_EXTRACTED ENTRIES_:
»»

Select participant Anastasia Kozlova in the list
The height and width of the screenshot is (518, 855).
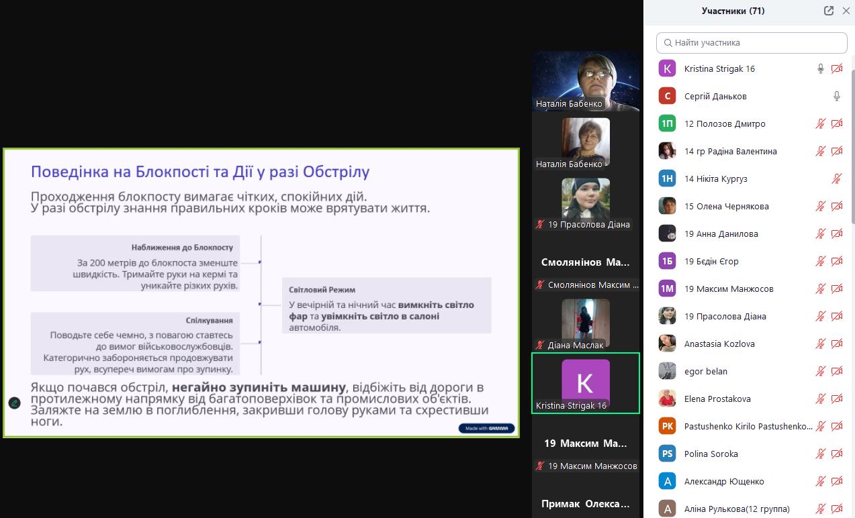point(719,344)
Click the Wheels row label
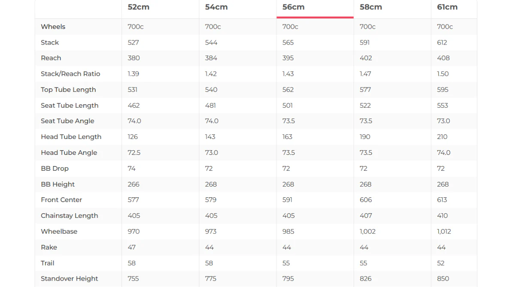Viewport: 510px width, 287px height. click(x=53, y=27)
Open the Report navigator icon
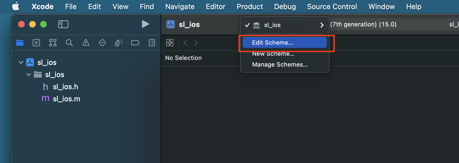459x163 pixels. pyautogui.click(x=152, y=43)
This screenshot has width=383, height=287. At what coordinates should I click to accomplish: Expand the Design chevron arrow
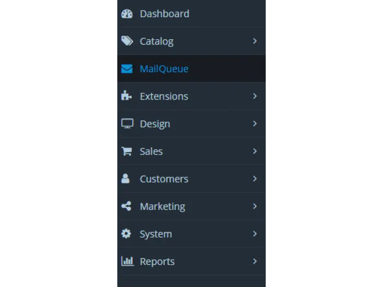(255, 123)
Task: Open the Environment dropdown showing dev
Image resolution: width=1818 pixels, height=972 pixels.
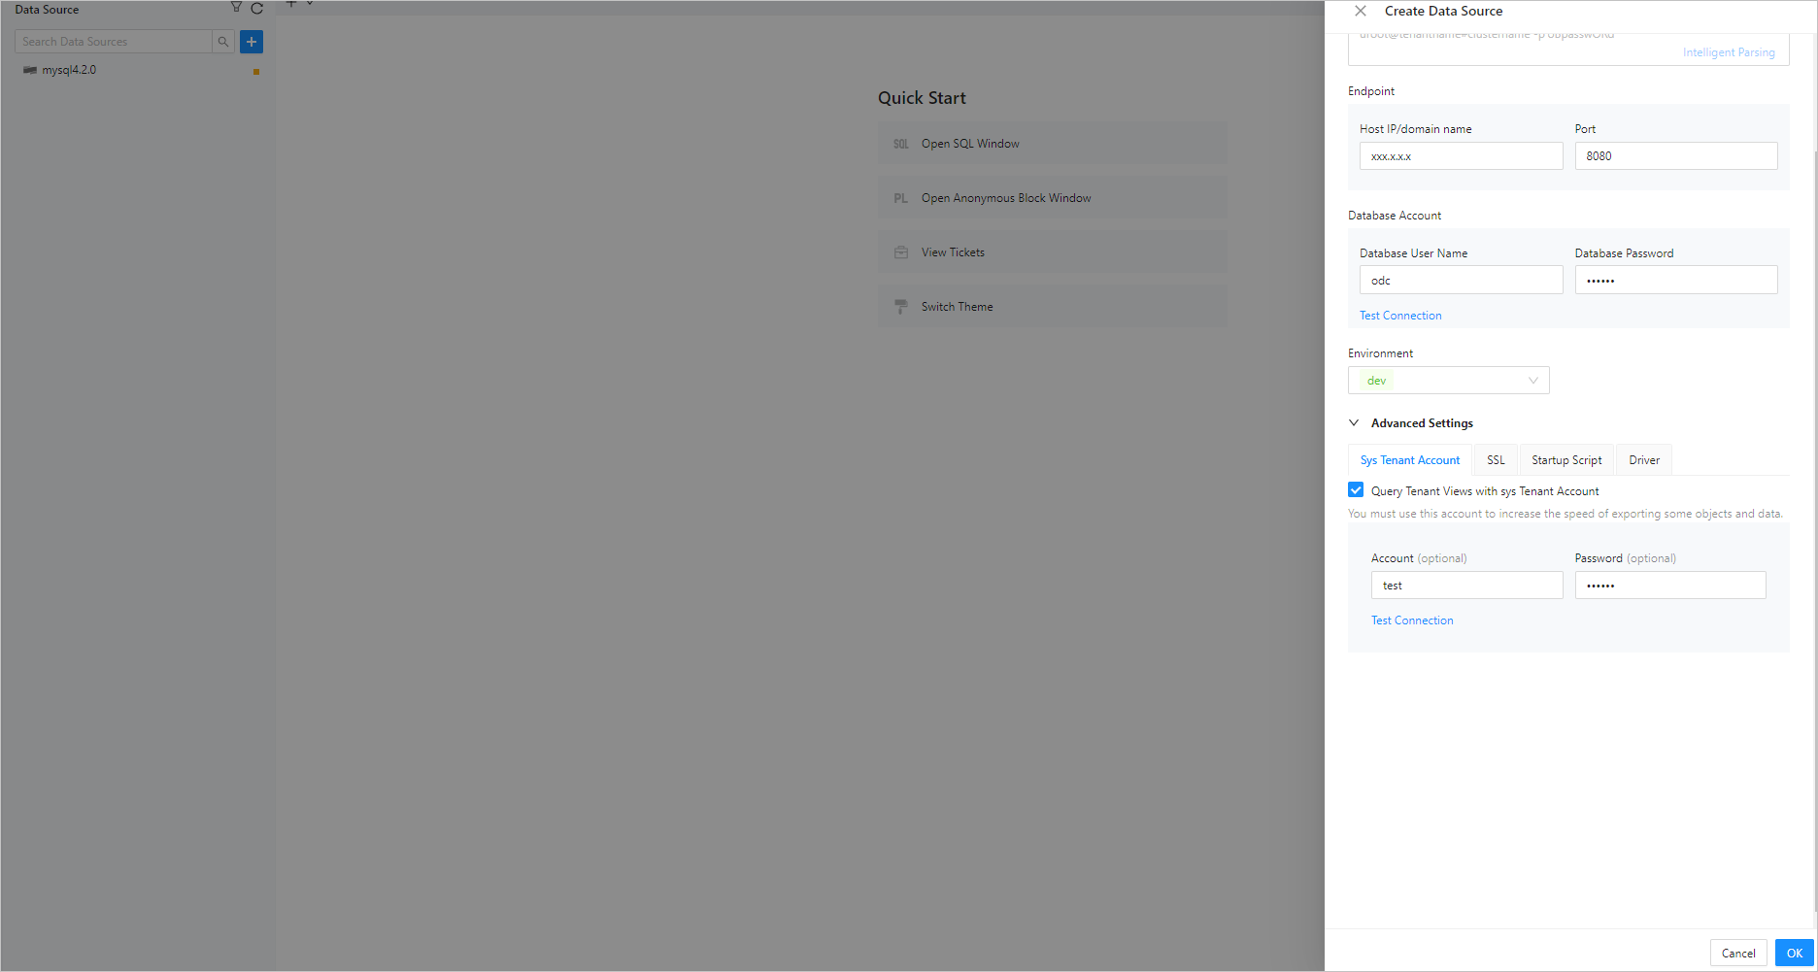Action: pos(1448,381)
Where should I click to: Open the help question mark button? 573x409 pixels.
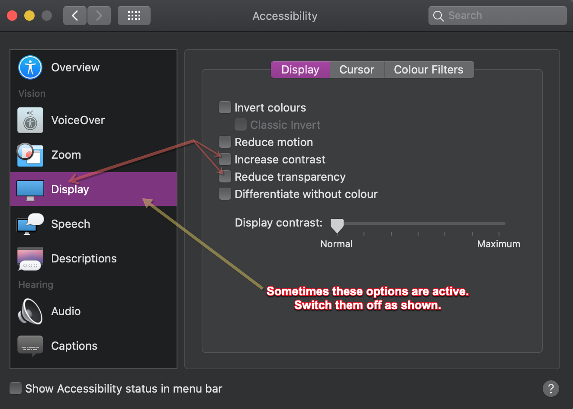(550, 388)
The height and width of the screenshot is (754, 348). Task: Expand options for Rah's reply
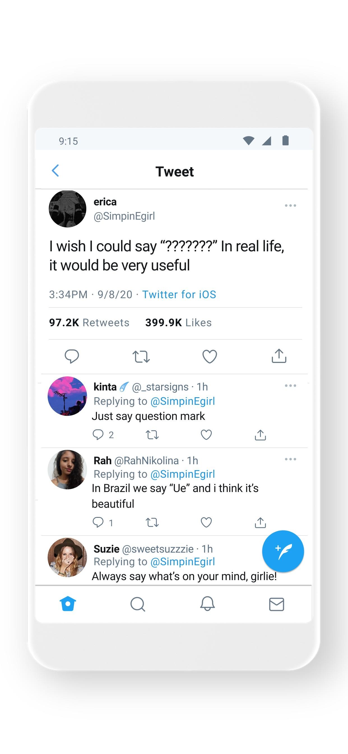[x=290, y=459]

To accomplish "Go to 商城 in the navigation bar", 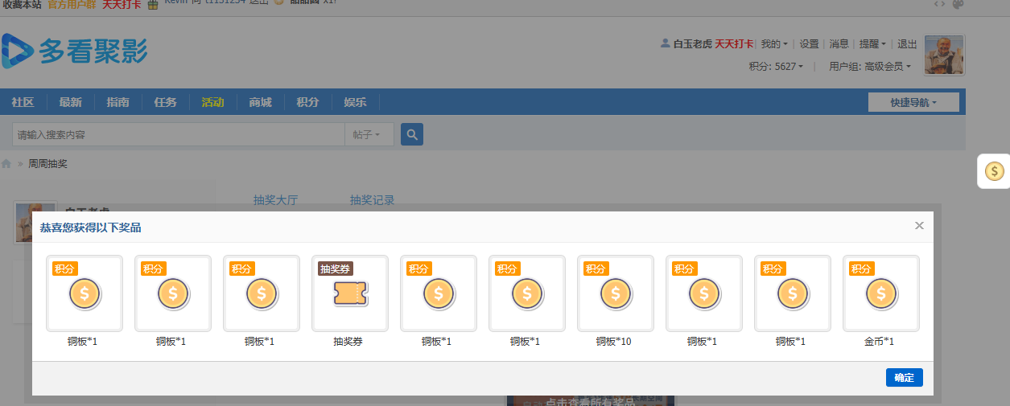I will tap(260, 102).
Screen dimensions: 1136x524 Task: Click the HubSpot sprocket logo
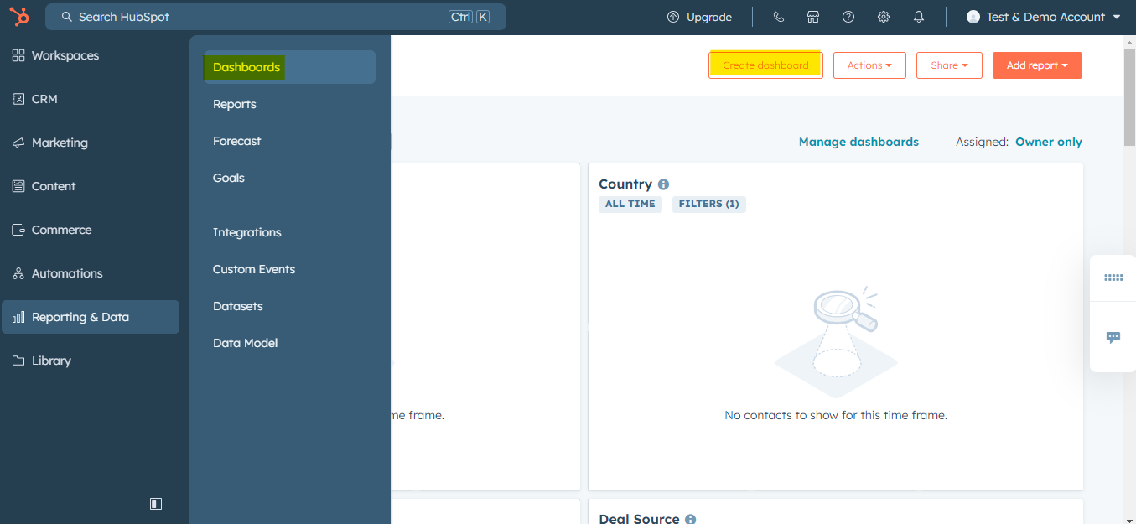click(18, 16)
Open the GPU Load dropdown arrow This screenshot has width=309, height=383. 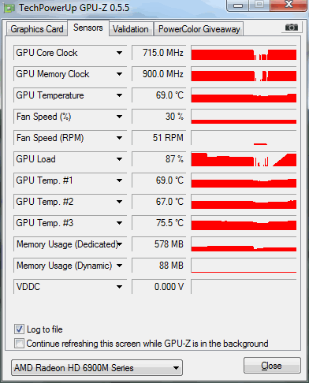coord(119,159)
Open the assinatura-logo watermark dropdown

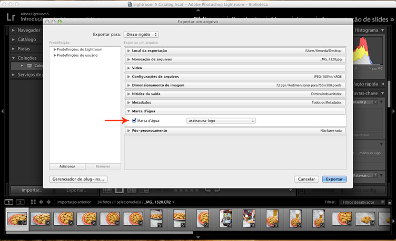[221, 121]
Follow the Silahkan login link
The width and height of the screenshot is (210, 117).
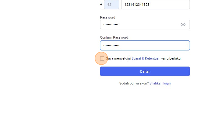click(x=160, y=83)
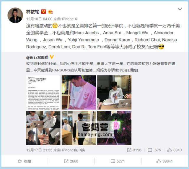Click the 12月18日 04:06 timestamp link
Viewport: 189px width, 169px height.
tap(39, 19)

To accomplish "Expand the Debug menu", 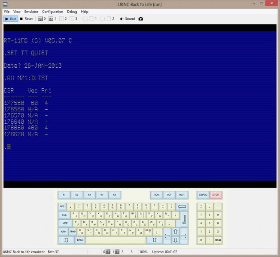I will point(72,12).
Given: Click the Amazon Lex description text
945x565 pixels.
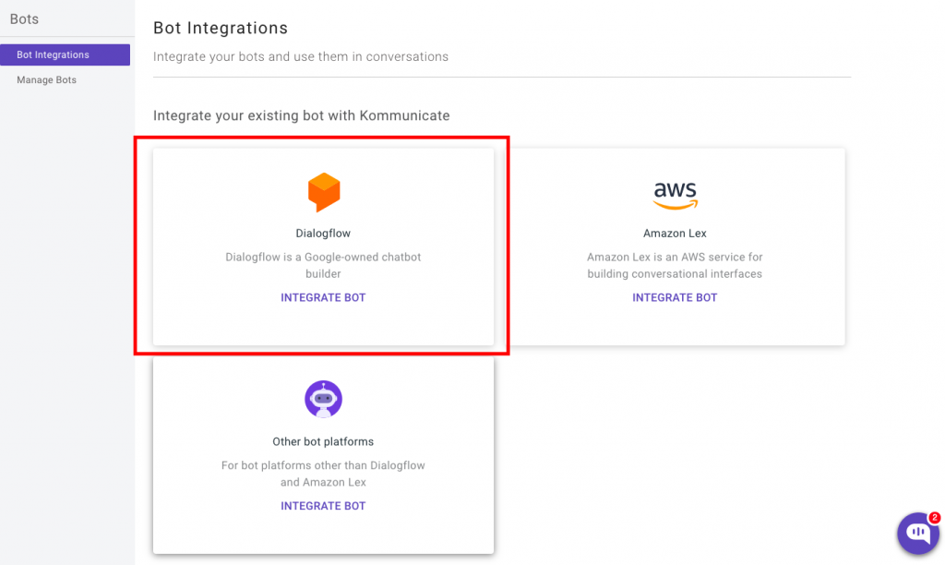Looking at the screenshot, I should click(x=675, y=265).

««

Could the lines from the one with "Given: Click the Amazon Lex description text" through the last line of the material above be written out exactly, both included, with pictures left out?

_SOLUTION TO THE PROBLEM_:
Given: Click the Amazon Lex description text
945x565 pixels.
Looking at the screenshot, I should click(x=675, y=265).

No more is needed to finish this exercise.